I am using captum to run some explanations of my model (vgg16). When using occlusion and setting pertubations_per_eval=100 (allows to run 100 forward passes simultaneously), it needs ~23GB of GPU. In the next (and every subsequent) iteration of my loop, calling tensor.cuda() on input takes ~2 seconds. Is it because of the GPU context switching? Is there something I can do about it?

I am using batch_size=1 and the GPU has ~46GB.

I am happy to provide any code samples, if needed.

Thanks!

ptrblck · December 12, 2023, 12:33am

How are you measuring the time?
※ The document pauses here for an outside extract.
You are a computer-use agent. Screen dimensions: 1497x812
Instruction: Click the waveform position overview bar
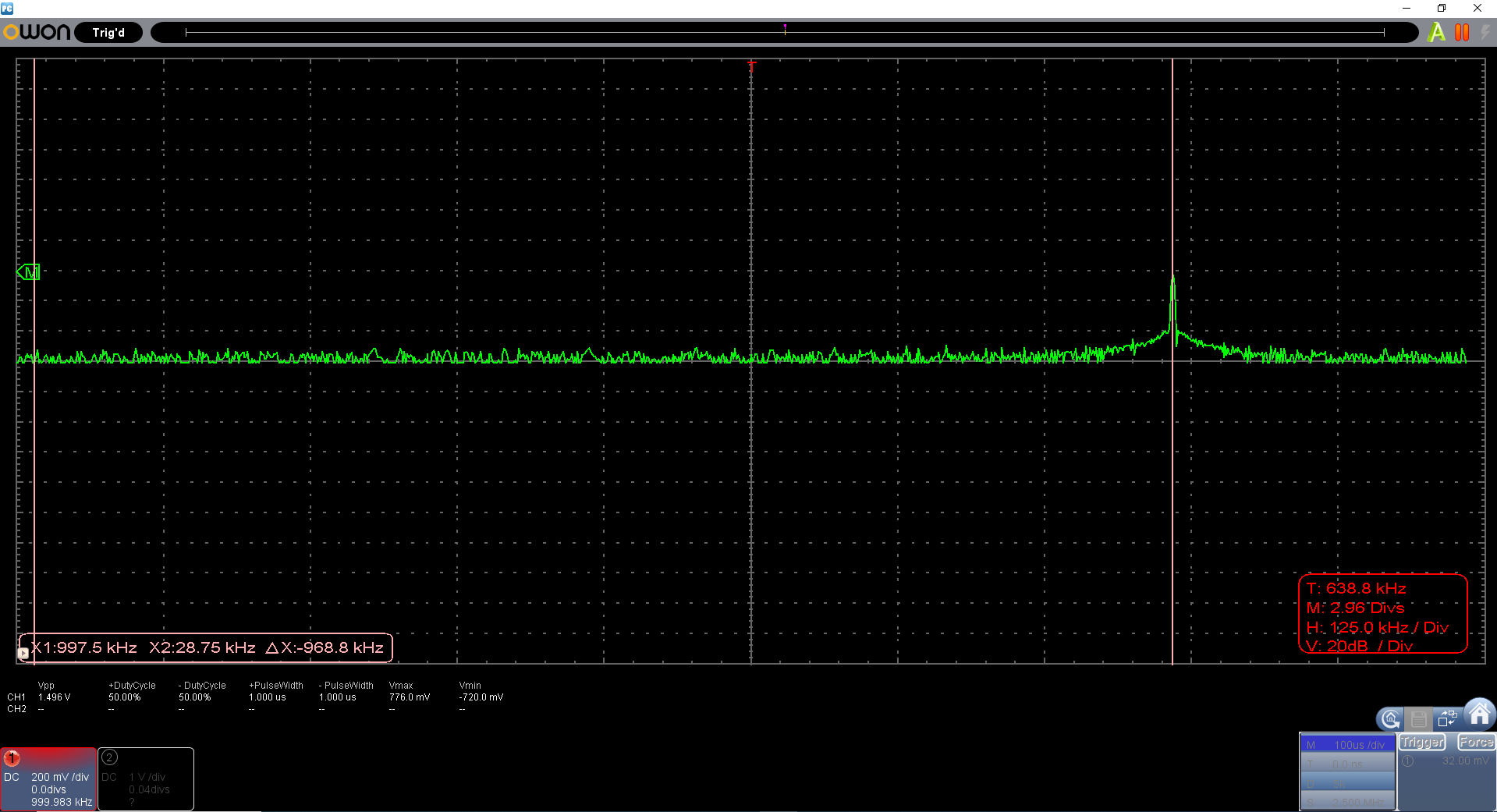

To properly profile the GPU execution time you would need to synchronize the GPU. Otherwise ops might be accumulating runtimes.

krebso · December 16, 2023, 5:43pm

Hey!

Initially I was just printing the time difference of the two calls, I did not realize that the call is not blocking, if the computation happens on GPU. I looked it up, and this should do the job:

for t, _, _ in dataloader:
    c = time.time()
    t = t.cuda()
    torch.cuda.synchronize()
    print(time.time() - c)
    a = time.time()
    occ.attribute(tensor, ..., pertubations_per_eval=100)
    torch.cuda.synchronize()
    print(time.time() - a)
    ...

Now the values I am getting are:
t.cuda → 0.000 seconds - As expected, since it is one (3, 512, 512) tensor
occ.attribute → ~1.98 seconds - Here comes my confusion, I would expect setting the value to 100 (instead of original 1, where it took ~2.25 seconds) would make it run much faster, but it did not.

Therefore I am curious whether the lack of speed-up is something related to the GPU having to free and allocate a lot of memory, or something happening in Captum (maybe generating the occlusion patches, haven’t looked into it yet).

ptrblck · December 17, 2023, 2:47pm

PyTorch caches the memory and does not repeatedly allocate and free it as it would result in a terrible performance. I’m not familiar enough with Captum and don’t know what this method does, but you could profile it’s internals.